*TO DO*. Can you update the cultured red cell review, starting at "The Future of" and ending at "Transplant at Filton.", with "Tata Medical Center" in place of "TATA Medical Center"?
(TEXT EXCERPT Opens)
CC BY-NC-ND 4.0 · Indian J Med Paediatr Oncol 2021; 42(06): 528-532
DOI: 10.1055/s-0041-1740068
Review Article

The Future of Red Cell Transfusion Lies in Cultured Red Cells

1   Department of Clinical Haematology and BMT, TATA Medical Center, Kolkata, West Bengal, India
Lorraine Flores
2   Department of Histocompatibility and Immunogenetics, NHS Blood and Transplant, Filton, Bristol, United Kingdom
Saurabh Jayant Bhave
1   Department of Clinical Haematology and BMT, TATA Medical Center, Kolkata, West Bengal, India
Asheer Jawed
3   Department of Respiratory Medicine at William Harvey Hospital, Ashford, United Kingdom
Deepak Kumar Mishra
4   Laboratory Haematology, TATA Medical Center, Kolkata, West Bengal, India
› Author Affiliations
Funding We would like to thank the Commonwealth Scholarship Commission in UK, London, and University of Bristol for funding the training of the first author in Transfusion and Transplantation Sciences (including studies on red cell cultures) at NHS Blood and Transplant at Filton.
(TEXT EXCERPT Closes)
(PROVIDED DATA Opens)
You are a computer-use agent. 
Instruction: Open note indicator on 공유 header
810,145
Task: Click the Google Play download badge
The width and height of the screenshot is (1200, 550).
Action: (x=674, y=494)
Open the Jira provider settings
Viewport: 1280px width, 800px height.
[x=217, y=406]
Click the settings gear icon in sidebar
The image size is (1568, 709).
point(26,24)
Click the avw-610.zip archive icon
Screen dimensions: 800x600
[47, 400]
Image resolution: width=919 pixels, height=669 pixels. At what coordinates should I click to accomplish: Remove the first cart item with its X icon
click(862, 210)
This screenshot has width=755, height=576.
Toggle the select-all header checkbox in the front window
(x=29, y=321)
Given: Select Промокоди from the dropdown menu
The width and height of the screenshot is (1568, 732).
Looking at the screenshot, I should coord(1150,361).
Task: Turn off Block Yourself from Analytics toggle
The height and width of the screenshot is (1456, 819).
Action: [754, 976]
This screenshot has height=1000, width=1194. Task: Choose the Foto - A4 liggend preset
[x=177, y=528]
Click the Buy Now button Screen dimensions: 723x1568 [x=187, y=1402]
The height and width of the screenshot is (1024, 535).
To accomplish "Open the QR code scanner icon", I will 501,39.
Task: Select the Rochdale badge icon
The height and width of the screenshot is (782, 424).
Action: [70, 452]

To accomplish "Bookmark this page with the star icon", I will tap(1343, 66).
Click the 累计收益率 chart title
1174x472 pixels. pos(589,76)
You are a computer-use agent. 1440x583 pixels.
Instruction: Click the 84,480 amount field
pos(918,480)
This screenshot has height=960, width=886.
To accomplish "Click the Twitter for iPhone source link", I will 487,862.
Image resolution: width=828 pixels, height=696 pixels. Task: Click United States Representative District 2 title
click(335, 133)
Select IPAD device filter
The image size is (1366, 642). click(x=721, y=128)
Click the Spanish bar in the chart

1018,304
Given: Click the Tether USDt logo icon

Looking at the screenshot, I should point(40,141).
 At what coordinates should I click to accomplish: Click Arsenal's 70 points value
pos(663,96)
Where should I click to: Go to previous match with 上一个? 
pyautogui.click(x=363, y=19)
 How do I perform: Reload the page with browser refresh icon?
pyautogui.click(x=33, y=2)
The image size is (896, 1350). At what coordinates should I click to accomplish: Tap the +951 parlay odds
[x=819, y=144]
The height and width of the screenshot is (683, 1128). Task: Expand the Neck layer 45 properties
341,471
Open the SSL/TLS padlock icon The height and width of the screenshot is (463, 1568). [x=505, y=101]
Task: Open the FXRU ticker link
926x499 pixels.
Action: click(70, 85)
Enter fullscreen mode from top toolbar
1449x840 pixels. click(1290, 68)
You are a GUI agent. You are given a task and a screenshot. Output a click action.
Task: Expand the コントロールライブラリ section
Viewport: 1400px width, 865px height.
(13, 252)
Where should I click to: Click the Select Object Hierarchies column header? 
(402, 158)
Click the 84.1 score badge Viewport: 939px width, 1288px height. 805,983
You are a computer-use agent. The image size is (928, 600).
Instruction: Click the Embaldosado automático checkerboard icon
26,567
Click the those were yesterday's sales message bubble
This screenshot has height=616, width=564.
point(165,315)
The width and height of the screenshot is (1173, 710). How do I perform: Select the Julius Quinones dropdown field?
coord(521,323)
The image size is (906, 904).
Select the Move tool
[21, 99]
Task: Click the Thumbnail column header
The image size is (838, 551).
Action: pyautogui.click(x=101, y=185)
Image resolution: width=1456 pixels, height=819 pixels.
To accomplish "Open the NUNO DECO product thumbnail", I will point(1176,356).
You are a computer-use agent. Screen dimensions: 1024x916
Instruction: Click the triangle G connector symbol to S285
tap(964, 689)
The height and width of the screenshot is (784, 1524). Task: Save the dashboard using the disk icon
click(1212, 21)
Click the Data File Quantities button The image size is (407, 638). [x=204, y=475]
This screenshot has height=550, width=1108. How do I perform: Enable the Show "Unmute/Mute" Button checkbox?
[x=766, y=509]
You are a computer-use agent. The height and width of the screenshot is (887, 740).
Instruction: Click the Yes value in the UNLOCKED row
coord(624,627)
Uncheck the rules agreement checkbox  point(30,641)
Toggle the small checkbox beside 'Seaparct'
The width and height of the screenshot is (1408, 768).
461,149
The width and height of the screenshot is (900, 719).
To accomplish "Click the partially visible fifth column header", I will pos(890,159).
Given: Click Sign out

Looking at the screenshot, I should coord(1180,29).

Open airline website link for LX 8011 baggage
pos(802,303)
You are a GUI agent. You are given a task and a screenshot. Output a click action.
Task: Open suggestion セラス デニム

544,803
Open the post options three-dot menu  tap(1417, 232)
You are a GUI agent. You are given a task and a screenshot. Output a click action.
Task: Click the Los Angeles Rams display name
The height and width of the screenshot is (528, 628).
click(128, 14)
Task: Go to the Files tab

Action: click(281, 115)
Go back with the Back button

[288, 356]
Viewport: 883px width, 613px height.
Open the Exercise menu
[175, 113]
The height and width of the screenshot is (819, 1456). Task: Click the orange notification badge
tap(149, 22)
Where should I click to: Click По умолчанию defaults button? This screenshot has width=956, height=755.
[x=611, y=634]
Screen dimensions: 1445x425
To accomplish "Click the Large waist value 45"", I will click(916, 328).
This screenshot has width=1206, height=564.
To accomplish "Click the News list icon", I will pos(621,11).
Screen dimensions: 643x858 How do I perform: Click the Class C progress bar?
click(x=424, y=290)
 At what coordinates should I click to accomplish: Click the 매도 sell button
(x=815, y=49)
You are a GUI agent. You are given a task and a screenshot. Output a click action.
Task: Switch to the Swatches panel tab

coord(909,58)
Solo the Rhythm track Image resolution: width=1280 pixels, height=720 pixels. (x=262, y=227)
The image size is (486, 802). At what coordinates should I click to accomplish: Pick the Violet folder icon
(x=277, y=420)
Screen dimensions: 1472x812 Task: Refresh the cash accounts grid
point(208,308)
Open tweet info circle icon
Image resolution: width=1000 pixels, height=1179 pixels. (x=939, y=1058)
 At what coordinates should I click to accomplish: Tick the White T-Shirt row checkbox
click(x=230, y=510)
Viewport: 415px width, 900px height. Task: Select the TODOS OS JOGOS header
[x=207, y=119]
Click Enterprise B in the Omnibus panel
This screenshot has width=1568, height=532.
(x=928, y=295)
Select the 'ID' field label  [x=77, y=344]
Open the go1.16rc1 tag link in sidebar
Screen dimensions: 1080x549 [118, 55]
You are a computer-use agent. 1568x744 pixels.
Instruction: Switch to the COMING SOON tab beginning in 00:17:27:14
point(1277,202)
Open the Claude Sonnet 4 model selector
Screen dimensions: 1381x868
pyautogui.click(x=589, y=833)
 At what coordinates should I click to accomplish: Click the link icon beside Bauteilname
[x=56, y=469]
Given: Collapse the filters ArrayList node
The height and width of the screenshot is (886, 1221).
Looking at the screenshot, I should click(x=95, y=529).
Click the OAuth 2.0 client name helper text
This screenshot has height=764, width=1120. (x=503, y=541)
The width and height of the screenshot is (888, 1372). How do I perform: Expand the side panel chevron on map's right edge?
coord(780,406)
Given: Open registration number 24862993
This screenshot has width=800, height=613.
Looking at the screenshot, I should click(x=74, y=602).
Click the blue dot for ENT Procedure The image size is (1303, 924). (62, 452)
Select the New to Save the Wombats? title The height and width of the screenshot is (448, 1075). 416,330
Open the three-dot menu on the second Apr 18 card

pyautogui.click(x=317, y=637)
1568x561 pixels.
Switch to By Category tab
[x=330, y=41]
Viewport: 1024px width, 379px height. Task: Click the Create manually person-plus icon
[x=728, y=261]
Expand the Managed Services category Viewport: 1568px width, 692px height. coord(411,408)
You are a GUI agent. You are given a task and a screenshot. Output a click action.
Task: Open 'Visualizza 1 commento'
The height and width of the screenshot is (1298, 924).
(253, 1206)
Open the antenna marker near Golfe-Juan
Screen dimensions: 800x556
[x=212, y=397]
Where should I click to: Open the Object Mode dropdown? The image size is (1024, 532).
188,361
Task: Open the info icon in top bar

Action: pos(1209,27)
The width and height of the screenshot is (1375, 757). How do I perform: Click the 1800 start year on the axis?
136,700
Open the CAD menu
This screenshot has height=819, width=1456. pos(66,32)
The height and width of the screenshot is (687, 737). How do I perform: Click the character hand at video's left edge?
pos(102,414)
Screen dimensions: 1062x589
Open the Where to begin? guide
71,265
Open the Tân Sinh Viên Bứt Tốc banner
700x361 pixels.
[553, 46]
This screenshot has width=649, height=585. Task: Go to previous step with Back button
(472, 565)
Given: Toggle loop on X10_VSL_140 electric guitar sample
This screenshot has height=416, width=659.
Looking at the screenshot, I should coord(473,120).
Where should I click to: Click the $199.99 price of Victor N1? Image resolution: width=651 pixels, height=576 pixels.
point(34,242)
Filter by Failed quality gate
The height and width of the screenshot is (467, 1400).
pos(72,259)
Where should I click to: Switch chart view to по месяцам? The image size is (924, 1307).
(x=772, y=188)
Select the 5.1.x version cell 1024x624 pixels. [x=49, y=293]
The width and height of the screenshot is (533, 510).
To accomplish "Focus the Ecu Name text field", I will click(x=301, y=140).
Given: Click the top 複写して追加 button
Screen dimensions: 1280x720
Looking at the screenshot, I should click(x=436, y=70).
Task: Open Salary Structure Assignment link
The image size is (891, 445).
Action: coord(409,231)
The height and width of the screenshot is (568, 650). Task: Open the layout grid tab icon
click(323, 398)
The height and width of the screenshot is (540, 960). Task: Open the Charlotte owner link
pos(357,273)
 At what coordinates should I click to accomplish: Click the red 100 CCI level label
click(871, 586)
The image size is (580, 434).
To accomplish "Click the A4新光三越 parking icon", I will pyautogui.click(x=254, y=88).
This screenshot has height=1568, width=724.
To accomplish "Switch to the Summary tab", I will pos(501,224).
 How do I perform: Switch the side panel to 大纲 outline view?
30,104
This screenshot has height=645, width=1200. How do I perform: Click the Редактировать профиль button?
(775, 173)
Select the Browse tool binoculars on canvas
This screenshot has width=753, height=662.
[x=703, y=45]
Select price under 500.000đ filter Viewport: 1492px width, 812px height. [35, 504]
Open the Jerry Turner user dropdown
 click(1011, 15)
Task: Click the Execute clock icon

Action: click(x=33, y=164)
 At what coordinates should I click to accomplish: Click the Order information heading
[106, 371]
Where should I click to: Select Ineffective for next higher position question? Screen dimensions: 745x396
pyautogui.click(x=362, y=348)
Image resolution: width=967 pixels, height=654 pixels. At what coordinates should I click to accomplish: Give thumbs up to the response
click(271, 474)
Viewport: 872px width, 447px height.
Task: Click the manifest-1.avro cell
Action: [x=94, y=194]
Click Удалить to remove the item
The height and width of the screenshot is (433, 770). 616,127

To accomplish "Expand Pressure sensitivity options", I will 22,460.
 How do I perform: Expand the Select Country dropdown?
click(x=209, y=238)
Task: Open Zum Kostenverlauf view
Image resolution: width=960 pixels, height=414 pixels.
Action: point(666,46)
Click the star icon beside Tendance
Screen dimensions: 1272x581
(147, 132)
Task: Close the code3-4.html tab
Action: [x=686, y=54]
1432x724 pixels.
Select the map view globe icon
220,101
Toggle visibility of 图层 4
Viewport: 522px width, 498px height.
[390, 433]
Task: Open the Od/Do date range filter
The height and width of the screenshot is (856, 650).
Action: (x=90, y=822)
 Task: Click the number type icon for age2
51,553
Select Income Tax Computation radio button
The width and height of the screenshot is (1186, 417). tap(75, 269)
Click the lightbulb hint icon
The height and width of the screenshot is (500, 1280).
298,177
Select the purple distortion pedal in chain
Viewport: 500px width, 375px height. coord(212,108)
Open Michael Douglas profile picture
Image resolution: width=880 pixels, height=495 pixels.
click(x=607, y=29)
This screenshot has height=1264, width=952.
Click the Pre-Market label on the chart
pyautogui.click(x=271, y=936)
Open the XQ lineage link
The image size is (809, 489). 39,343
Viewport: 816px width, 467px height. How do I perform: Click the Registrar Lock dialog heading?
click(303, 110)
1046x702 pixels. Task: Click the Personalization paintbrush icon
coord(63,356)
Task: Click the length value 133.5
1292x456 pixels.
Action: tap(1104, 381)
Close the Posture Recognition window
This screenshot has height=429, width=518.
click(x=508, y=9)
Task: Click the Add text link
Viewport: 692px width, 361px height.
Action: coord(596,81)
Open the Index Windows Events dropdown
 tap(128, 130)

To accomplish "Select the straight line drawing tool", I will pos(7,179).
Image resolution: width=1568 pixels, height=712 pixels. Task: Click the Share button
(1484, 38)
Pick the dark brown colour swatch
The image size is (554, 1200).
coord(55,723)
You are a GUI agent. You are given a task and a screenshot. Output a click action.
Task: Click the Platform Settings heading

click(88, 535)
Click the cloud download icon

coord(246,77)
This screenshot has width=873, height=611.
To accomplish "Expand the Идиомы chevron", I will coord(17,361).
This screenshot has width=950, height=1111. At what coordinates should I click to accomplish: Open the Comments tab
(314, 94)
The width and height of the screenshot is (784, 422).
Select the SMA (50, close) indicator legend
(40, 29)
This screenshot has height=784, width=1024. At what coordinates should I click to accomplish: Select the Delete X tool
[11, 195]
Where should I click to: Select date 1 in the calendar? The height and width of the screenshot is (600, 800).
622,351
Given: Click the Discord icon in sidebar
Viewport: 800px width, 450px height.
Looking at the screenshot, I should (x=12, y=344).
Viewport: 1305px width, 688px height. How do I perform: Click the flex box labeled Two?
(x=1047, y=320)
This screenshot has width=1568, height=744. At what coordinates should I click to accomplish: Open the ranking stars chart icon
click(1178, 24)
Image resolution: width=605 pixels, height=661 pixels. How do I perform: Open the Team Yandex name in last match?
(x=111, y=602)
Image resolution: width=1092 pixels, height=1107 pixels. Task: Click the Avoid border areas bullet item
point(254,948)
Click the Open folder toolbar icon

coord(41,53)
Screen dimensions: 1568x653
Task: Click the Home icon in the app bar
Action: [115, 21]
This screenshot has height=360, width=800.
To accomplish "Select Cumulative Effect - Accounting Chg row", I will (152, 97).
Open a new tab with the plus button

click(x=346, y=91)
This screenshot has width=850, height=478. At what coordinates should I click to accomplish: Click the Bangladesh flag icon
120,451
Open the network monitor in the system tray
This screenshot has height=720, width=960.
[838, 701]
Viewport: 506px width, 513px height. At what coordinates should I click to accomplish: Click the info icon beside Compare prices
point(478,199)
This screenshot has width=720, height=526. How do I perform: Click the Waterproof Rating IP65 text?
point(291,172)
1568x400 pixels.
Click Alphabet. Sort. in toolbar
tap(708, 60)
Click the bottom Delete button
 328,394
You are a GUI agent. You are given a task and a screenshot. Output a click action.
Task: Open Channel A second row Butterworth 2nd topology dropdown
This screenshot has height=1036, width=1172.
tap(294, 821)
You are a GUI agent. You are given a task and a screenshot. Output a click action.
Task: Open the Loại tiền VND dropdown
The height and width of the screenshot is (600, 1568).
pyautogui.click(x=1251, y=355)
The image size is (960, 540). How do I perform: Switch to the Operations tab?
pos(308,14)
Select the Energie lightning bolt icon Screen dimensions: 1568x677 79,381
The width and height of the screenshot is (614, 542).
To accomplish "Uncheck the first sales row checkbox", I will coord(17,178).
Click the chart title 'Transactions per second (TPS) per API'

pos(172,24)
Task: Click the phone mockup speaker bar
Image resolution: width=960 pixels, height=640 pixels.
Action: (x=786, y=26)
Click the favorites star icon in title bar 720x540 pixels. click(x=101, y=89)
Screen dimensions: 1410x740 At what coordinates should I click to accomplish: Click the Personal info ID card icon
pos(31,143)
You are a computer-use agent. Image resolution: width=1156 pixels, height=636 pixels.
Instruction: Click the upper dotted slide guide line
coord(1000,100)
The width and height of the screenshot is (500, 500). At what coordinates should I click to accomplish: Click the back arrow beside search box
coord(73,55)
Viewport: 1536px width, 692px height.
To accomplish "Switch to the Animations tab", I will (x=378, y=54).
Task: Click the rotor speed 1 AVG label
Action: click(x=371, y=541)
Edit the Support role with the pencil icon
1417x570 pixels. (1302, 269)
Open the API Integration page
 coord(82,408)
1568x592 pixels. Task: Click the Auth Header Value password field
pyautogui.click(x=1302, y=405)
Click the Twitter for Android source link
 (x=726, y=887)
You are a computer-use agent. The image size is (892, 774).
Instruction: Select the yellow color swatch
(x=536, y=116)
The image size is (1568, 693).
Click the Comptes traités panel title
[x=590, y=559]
(PROVIDED DATA Closes)
*YOUR RESPONSE*.
The Future of Red Cell Transfusion Lies in Cultured Red Cells

1   Department of Clinical Haematology and BMT, Tata Medical Center, Kolkata, West Bengal, India
Lorraine Flores
2   Department of Histocompatibility and Immunogenetics, NHS Blood and Transplant, Filton, Bristol, United Kingdom
Saurabh Jayant Bhave
1   Department of Clinical Haematology and BMT, Tata Medical Center, Kolkata, West Bengal, India
Asheer Jawed
3   Department of Respiratory Medicine at William Harvey Hospital, Ashford, United Kingdom
Deepak Kumar Mishra
4   Laboratory Haematology, Tata Medical Center, Kolkata, West Bengal, India
› Author Affiliations
Funding We would like to thank the Commonwealth Scholarship Commission in UK, London, and University of Bristol for funding the training of the first author in Transfusion and Transplantation Sciences (including studies on red cell cultures) at NHS Blood and Transplant at Filton.